Te cuento el último caso en mi salón de belleza
Muchas de las clientas que venís a verme me decís lo mismo: Me mato a dieta, voy al gimnasio, pero esta zona de la tripa (o de los flancos) no se me va con nada. Es súper normal, hay zonas rebeldes que necesitan una ayuda extra de aparatología estética.
Justo la semana pasada terminé el protocolo con una clienta que estaba desesperada con la zona del abdomen. Le preparé un plan a su medida combinando criolipólisis con tratamientos lipolíticos.
¿Cómo fue la sesión en el salón?

–Criolipólisis: Le colocamos los cabezales en la zona del abdomen para aplicar ese frío controlado que congela la grasa rebelde para que el cuerpo la elimine de forma natural. ¿Y sabéis qué hizo ella?

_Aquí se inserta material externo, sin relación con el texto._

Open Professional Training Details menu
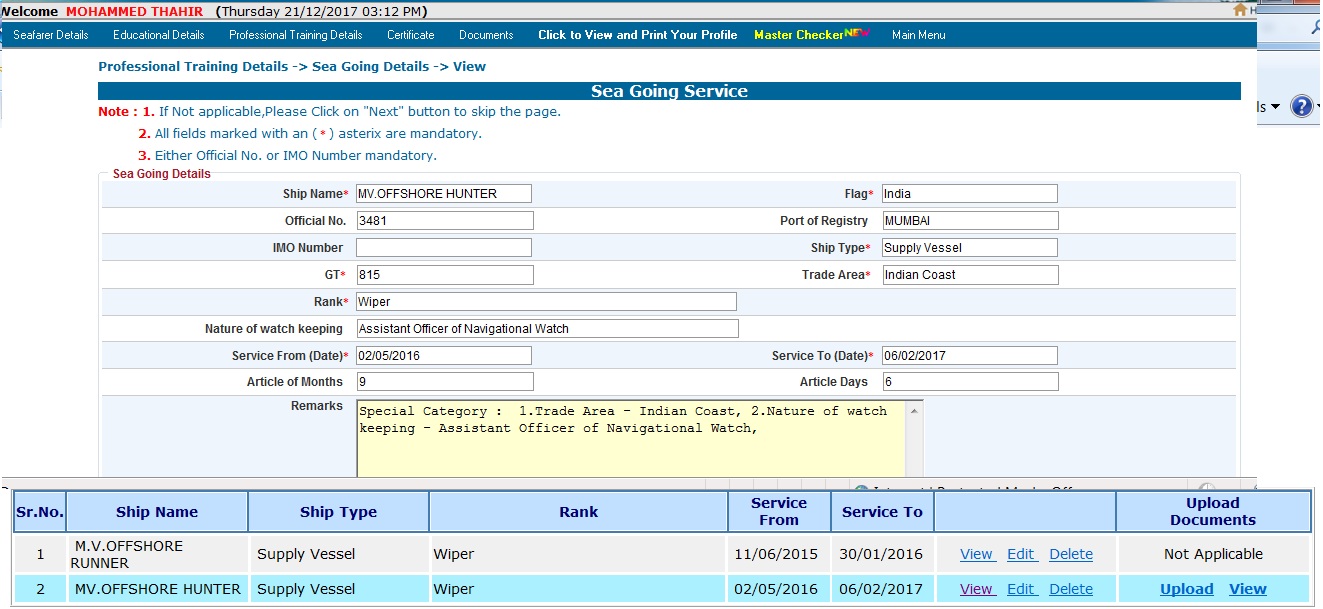The image size is (1323, 609). (295, 35)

Estuvo tumbada, súper relajada, leyendo en el móvil y charlando conmigo tan tranquila durante los 30 minutos del tratamiento. Cero dolor.
–Tratamiento lipolítico: Para rematar y que el resultado sea de diez, lo combinamos con principios activos potentes que ayudan a romper los nódulos de grasa y a dejar la piel firme.
Cuando se miró al espejo y vio que el tratamiento es súper cómodo, que salía de la sesión directa a hacer su vida normal y que los resultados se empiezan a notar de verdad, su cara de alivio lo dijo todo. ¡Me encanta veros salir así de felices!